Na rua desde 1994, sem-teto consegue roupas em bazares e tem lista de locais onde fazer refeições e tomar banho

O Estado de S.Paulo

03 de junho de 2012 | 03h01

"Não vou para o albergue, porque não aceito me submeter a ninguém. Sou da maloca desde 1994. Aqui é só bebida e gandaia." Assim se descreve Alan (nome inventado por ele na hora), de 32 anos, morador do Largo de Santa Cecília, na região central. Barbeado, de cabelo penteado e bem-vestido, ele relatou seus truques e manhas para viver nas ruas da capital.

"Anota aí", dizia ele a todo momento, enquanto dava suas lições de como viver na rua. "As roupas eu pego no bazar beneficente da igreja." Depois, ele começou a enumerar, por dia da semana, os locais onde toma café da manhã, almoça e janta. "Anota aí.
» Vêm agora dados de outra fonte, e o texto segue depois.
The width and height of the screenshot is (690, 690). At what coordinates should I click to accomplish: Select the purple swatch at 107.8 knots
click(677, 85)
Material de higiene: tenda", afirmou, em tom professoral.

"Não preciso de muito dinheiro para viver. Com R$ 4 por dia a gente se vira, né?", perguntou para a parceira, uma jovem de 17 anos que diz que cresceu na rua e já morou na Praça da Sé.
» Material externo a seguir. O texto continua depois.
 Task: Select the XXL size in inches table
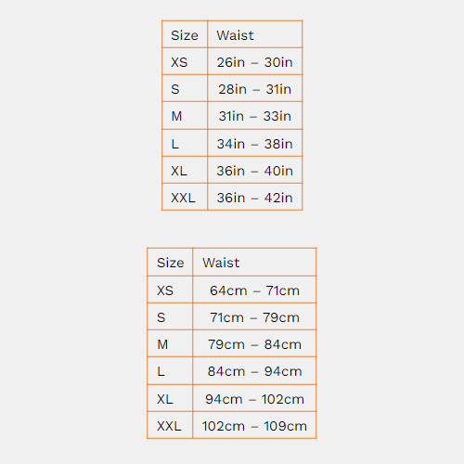tap(184, 198)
Hoje o casal vive perto da Igreja de Santa Cecília. "Ela é minha mulher e eu dou tudo para ela. Comida, bola, tudo", disse, fazendo carinho na moça e mostrando uma bola de brinquedo.

Há muitos casais nas ruas. Mas eles não estão nos planos da Prefeitura. Não há albergues mistos na cidade. A regra é clara: homens ficam sozinhos, mulheres podem ficar com os filhos.

"Não vou para albergue, porque não posso ficar com meu marido lá", disse a copeira desempregada Cristiane Aparecida Vernizzi, de 38 anos. Ela dorme na frente de um dos centros de convivência da Prefeitura, na Rua Apa.

Separação. O argentino José Castro, de 42 anos, pintor desempregado, foi parar nas ruas justamente após uma separação - justificativa alegada por 5,9% dos entrevistados na pesquisa. "Deixei tudo, minha casa montada, no Rio de Janeiro", contou.

Agora, ele diz que luta para conseguir uma vaga fixa em um dos centros de acolhida de São Paulo. "Estou aqui há três semanas e já dormi em 15 albergues diferentes", afirmou. "Se eu fosse ex-presidiário, aí sim conseguiria uma vaga fixa, porque eles têm prioridade. Se é uma pessoa como eu, que nunca esteve na rua antes, aí a coisa fica difícil", reclamou o argentino. / A.R.